ECLI:NL:HR:2020:776

Hoge Raad

Datum uitspraak
24 april 2020
Publicatiedatum
21 april 2020
Zaaknummer
19/04899
Instantie
Hoge Raad
Type
Uitspraak
Rechtsgebied
Bestuursrecht; Belastingrecht
Procedures
  • Cassatie
Vindplaatsen
  • Rechtspraak.nl
AI samenvatting door LexboostAutomatisch gegenereerd

Cassatie tegen uitspraak Rechtbank Noord-Holland inzake verzet belanghebbende tegen Dagelijks Bestuur van Cocensus

In deze zaak heeft de Hoge Raad op 24 april 2020 uitspraak gedaan in het cassatieberoep van belanghebbende, [X] te [Z], tegen het Dagelijks Bestuur van Cocensus te Hoofddorp. Dit beroep was gericht tegen de uitspraak van de Rechtbank Noord-Holland van 16 september 2019, waarin het verzet van belanghebbende tegen een eerdere uitspraak van de Rechtbank van 27 mei 2019 werd behandeld. De Hoge Raad heeft het middel dat door belanghebbende was aangevoerd tegen de uitspraak op het verzet beoordeeld. De Hoge Raad oordeelde dat het middel niet kon leiden tot vernietiging van de uitspraak van de Rechtbank. Dit oordeel werd niet verder gemotiveerd, aangezien het niet nodig was om vragen te beantwoorden die van belang zijn voor de eenheid of ontwikkeling van het recht, zoals vermeld in artikel 81, lid 1, van de Wet op de rechterlijke organisatie. De Hoge Raad heeft ook geen aanleiding gezien om een veroordeling in de proceskosten uit te spreken. Uiteindelijk verklaarde de Hoge Raad het beroep in cassatie ongegrond.

Uitspraak

HOGE RAAD DER NEDERLANDEN
BELASTINGKAMER
Nummer19/04899
Datum24 april 2020
ARREST
in de zaak van
[X] te [Z] (hierna: belanghebbende)
tegen
het DAGELIJKS BESTUUR VAN COCENSUS te Hoofddorp
op het beroep in cassatie tegen de uitspraak van de Rechtbank Noord-Holland van 16 september 2019, nr. HAA 19/1631 V, op het verzet van belanghebbende tegen een uitspraak van de Rechtbank van 27 mei 2019 .

1.Geding in cassatie

Belanghebbende heeft tegen de uitspraak op het verzet beroep in cassatie ingesteld en daarbij een middel aangevoerd.
Het Dagelijks Bestuur van Cocensus (hierna: het Dagelijks Bestuur) heeft een verweerschrift ingediend.
Belanghebbende heeft een conclusie van repliek ingediend.
Het Dagelijks Bestuur heeft een conclusie van dupliek ingediend.

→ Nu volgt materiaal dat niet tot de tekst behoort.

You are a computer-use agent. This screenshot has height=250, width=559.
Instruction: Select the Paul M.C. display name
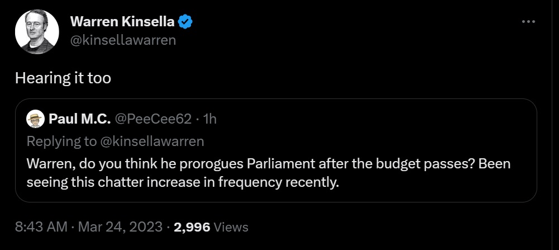pyautogui.click(x=79, y=119)
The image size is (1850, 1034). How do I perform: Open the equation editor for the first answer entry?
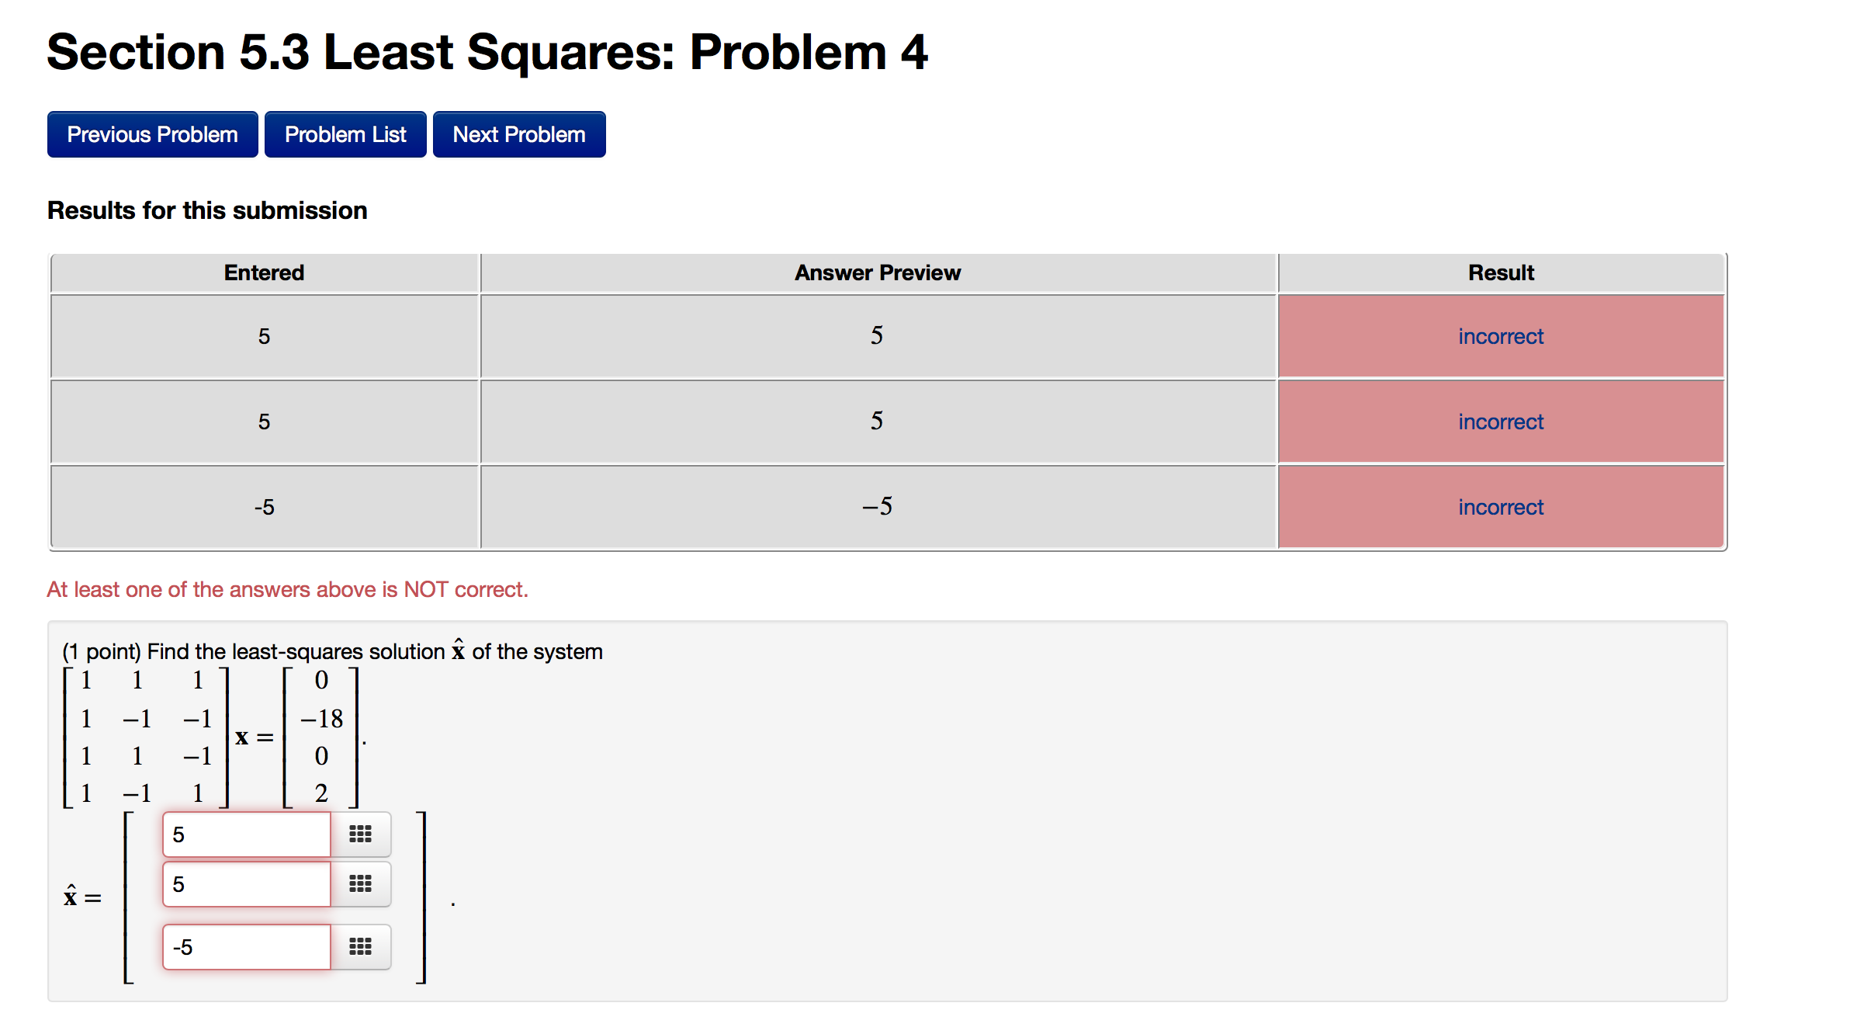click(x=362, y=834)
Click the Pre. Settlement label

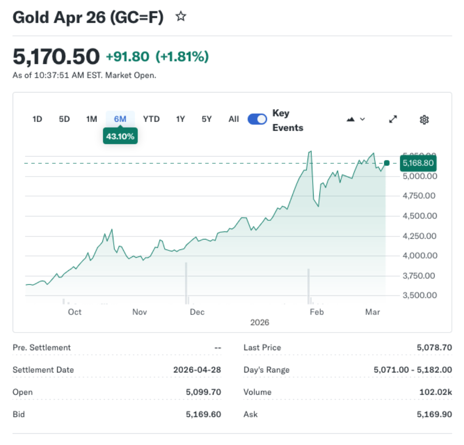pyautogui.click(x=42, y=347)
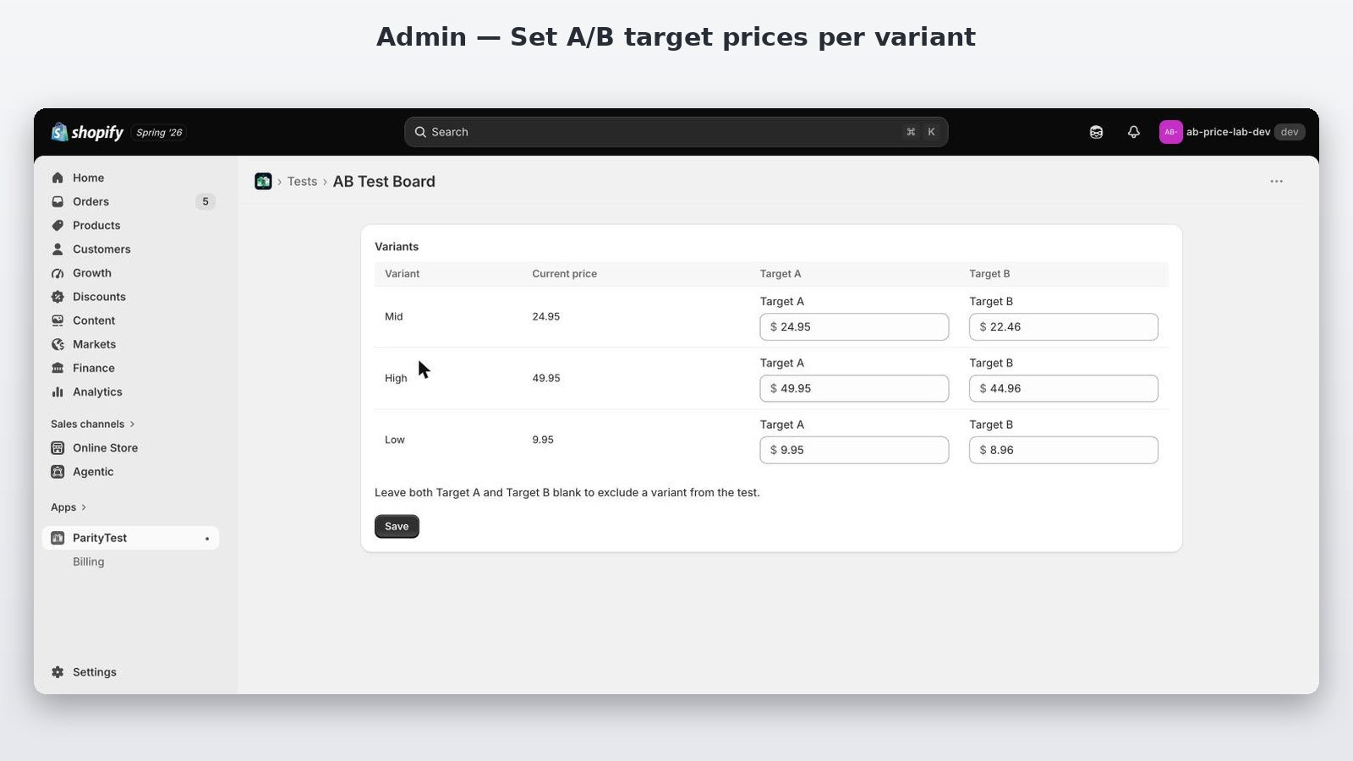Click the High variant Target A price field
Screen dimensions: 1353x761
coord(854,388)
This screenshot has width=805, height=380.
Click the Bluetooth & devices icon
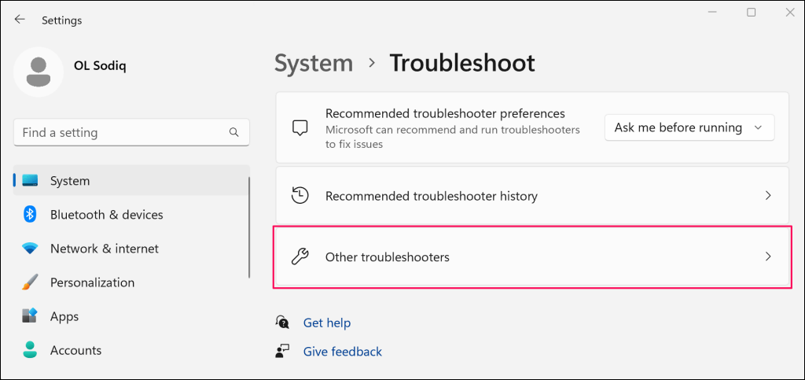click(30, 215)
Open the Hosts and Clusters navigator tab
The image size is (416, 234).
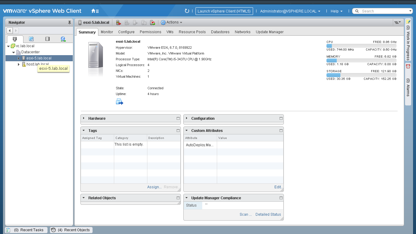15,39
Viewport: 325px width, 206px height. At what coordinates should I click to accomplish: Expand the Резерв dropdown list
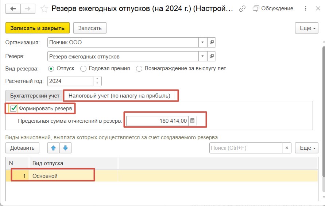pos(203,56)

2.Beoordeling van het middel

De Hoge Raad heeft het middel over de uitspraak van de Rechtbank op het verzet beoordeeld. De uitkomst hiervan is dat dit middel niet kan leiden tot vernietiging van die uitspraak. De Hoge Raad hoeft niet te motiveren waarom hij tot dit oordeel is gekomen. Bij de beoordeling van dit middel is het namelijk niet nodig om antwoord te geven op vragen die van belang zijn voor de eenheid of de ontwikkeling van het recht (zie artikel 81, lid 1, van de Wet op de rechterlijke organisatie).

3.Proceskosten

De Hoge Raad ziet geen aanleiding voor een veroordeling in de proceskosten.

4.Beslissing

De Hoge Raad verklaart het beroep in cassatie ongegrond.
Dit arrest is gewezen door de raadsheer M.A. Fierstra als voorzitter, en de raadsheren J. Wortel en A.F.M.Q. Beukers-van Dooren, in tegenwoordigheid van de waarnemend griffier F. Treuren, en in het openbaar uitgesproken op 24 april 2020.